> INSTRUCTIONS FOR THE TASK
State, as a single number, how many lines in the data below contain "computer".

Saved entries
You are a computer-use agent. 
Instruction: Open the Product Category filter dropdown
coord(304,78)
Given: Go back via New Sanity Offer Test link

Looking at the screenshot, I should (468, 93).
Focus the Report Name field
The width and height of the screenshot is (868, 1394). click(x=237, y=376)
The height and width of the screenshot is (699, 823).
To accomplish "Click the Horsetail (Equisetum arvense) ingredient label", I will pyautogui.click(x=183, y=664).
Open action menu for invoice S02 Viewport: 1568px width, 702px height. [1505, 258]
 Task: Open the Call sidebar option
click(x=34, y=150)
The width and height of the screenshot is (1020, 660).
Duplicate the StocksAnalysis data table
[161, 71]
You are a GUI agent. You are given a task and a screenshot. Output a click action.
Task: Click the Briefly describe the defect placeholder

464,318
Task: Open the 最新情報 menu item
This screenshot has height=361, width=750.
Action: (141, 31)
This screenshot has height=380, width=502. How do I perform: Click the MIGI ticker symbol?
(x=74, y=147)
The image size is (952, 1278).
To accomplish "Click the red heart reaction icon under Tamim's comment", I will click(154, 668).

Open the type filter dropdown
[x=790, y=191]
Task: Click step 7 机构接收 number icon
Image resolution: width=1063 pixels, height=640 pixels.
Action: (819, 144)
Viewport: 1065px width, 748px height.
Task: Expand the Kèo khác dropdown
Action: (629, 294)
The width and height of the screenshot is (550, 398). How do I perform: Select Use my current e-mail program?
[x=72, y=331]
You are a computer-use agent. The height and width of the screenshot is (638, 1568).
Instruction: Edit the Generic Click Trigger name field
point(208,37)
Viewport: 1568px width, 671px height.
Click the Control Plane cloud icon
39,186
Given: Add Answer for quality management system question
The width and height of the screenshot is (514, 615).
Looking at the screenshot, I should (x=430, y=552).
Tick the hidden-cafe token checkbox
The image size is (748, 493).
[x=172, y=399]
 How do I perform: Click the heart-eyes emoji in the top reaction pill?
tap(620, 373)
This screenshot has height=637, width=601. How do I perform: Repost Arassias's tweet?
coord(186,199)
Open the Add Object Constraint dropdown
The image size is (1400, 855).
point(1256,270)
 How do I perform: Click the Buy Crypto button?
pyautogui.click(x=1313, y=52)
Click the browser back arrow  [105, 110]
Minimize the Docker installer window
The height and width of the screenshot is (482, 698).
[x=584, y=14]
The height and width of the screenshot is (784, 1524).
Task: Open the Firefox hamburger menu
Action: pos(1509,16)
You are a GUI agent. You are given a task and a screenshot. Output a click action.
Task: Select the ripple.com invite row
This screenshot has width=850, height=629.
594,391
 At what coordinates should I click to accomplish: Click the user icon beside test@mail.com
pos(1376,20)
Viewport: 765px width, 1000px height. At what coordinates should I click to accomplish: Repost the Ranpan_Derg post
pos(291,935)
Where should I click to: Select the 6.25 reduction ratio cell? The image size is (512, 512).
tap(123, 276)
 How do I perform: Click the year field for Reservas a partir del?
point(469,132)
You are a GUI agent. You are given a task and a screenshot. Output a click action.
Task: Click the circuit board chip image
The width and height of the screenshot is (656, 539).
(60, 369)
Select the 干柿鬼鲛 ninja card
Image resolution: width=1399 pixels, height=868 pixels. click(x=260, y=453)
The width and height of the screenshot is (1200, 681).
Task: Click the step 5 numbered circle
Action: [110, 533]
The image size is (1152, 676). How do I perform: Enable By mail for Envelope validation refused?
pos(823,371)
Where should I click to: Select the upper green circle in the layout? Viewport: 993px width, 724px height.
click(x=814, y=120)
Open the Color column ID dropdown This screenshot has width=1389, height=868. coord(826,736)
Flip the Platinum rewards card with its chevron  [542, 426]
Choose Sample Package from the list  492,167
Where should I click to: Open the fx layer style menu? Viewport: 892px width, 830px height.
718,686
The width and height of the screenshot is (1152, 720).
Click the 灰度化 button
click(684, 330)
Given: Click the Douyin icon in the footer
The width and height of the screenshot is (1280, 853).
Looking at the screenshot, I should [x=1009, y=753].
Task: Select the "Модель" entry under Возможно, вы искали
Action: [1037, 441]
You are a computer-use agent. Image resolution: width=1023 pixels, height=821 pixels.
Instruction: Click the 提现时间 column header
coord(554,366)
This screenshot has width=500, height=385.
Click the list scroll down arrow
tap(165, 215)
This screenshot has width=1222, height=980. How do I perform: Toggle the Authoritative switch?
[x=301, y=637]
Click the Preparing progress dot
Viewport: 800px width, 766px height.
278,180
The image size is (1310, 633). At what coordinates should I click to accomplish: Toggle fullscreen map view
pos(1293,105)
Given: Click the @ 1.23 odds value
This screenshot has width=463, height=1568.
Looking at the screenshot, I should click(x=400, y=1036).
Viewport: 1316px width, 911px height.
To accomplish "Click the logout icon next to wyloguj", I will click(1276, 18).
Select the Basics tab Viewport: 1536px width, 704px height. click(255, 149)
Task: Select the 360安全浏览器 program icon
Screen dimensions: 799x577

> RESPONSE
3